By Peter Godwin, March 25, 2008
Once it was Africa's shining city on a hill, a beacon of prosperity and economic growth in the gloom of a continent shrouded by poverty. Emerging in 1980 from a seven-year civil war against white settler rule, the newly independent nation of Zimbabwe embraced racial reconciliation and invited the country's whites (one in 20 of the population) to remain and contribute to the new nation.
I was one of those who gladly dismissed Rhodesia and became Zimbabwean. Upon the firm economic infrastructure he had inherited, Robert Mugabe, our first black leader, built a health and educational system that was the envy of Africa. Zimbabwe became the continent's most literate country, with its highest per capita income. Zimbabwe easily fed itself and had plenty left over to export to its famine-prone neighbors.
I remember crisscrossing the continent then as Africa correspondent for a British newspaper, and each time I returned to the newly renamed capital of Harare (previously it had been Salisbury), I was reminded that in comparison to what surrounded it, Zimbabwe was like Switzerland. The roads were well maintained, the elevators worked, electricity was constant, you could drink the water, the steaks were world-renowned. The Zimbabwe dollar was at near parity with its American namesake.
Fast forward to today, and the country is unrecognizable.
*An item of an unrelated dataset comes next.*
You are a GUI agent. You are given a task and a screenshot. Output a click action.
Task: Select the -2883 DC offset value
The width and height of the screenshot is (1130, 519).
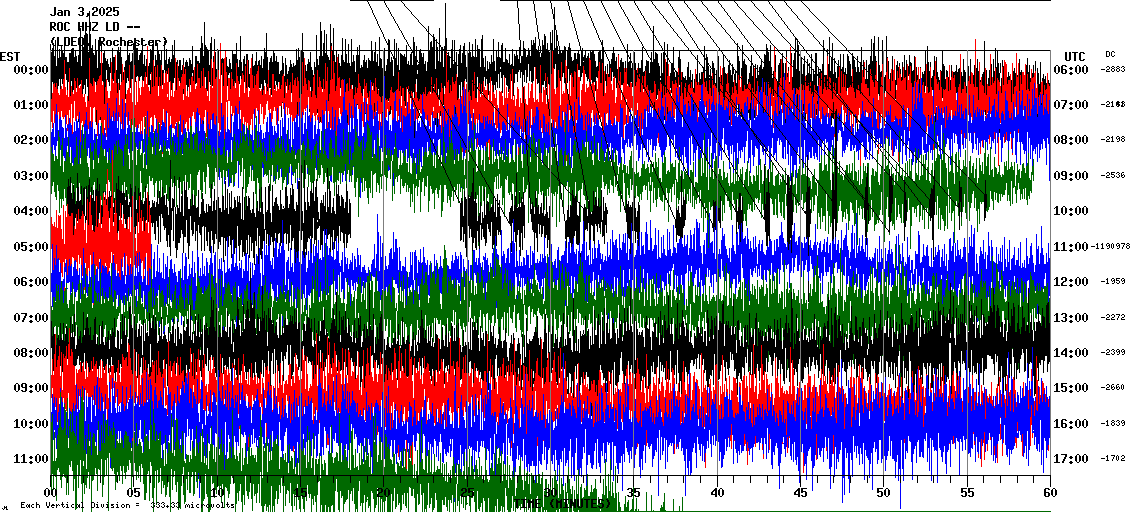[x=1113, y=70]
Zimbabwe now has the fastest-shrinking peacetime economy in the world. This week, one U.S. dollar (even in its newly enfeebled state) will fetch you 55 million Zimbabwe dollars on the street. Hyperinflation there has soared well above 100,000% -- way past what it was in the Weimar Republic, when Germans loaded up wheelbarrows with money to go grocery shopping. Zimbabweans must carry huge wads of cash around in shopping bags, and by the time they reach the checkout desk at the shortage-racked supermarkets, the prices have already gone up.